狄夫人倒是很赞同向竑儒的话,她跟着附和道:“是啊,大家都知道,皇上与妹妹伉俪情深,如今为了调查这些事,将个容貌酷似妹妹的小姑娘纳为宫妃,又赐居凤鸾宫,就算是将计就计,皇上是有心有意的,多少还是让人觉得不太舒服。

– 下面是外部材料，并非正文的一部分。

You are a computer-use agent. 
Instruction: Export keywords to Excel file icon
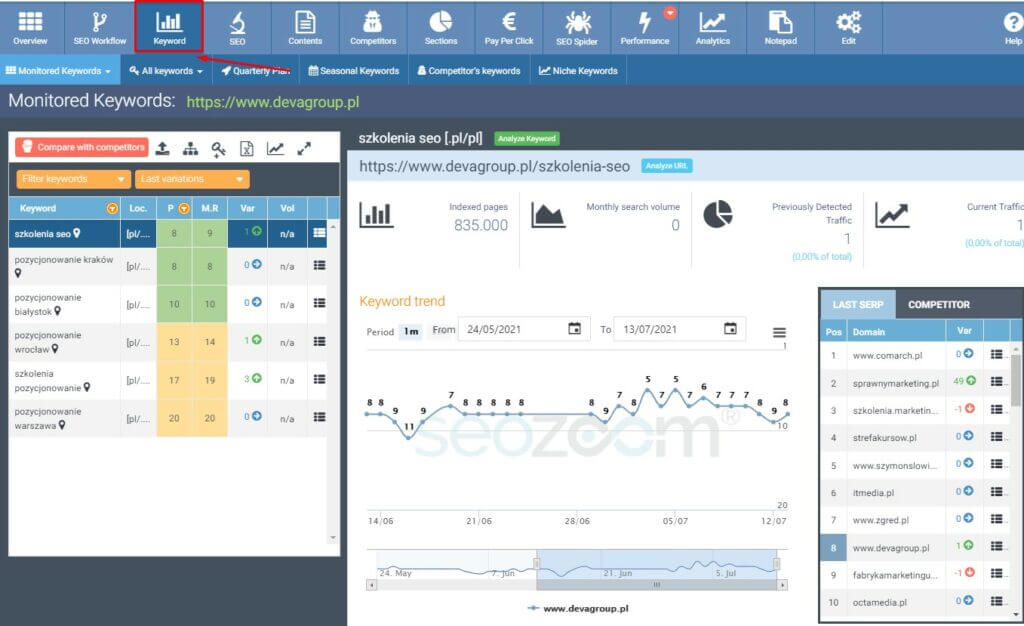tap(246, 148)
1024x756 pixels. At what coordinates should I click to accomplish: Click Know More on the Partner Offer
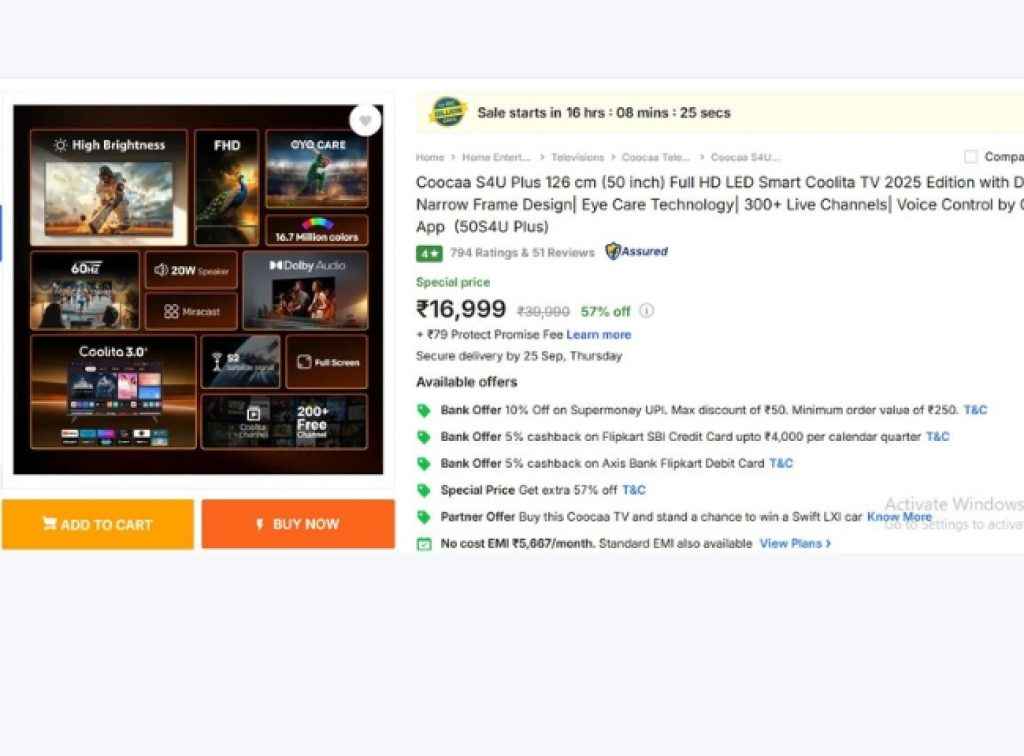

这件事儿,又不是只有这个法子能用,何苦这样做呢?”
其他人虽未开口,但看神情显然都是很赞同狄夫人和向竑儒的话的。
许氏却与众人看法不同,看了齐滦一眼,又望着众人道:“即便五年前明王败了,但皇上心里还是忌惮明王府的,或许别的法子也有,但皇上未必觉得好,他反而觉得这个法子最好呢?你们是不在其位不谋其政,不知道做皇上的艰辛,素来以你们自个儿的立场去看皇上的立场,你们总该站在皇上的立场上想一想吧?既然是将计就计,不做得像一些又怎么能骗得凌齐氏的信任呢?想来,这件事中,皇上还是很花了一番心思的。”
许氏言罢,又望着向竑儒道,“早先就同你说了,事情既然已经了结,就不要再在滦儿跟前抱怨这事儿了。你心里不痛快,滦儿这身在其中的人,他心里就能痛快么?”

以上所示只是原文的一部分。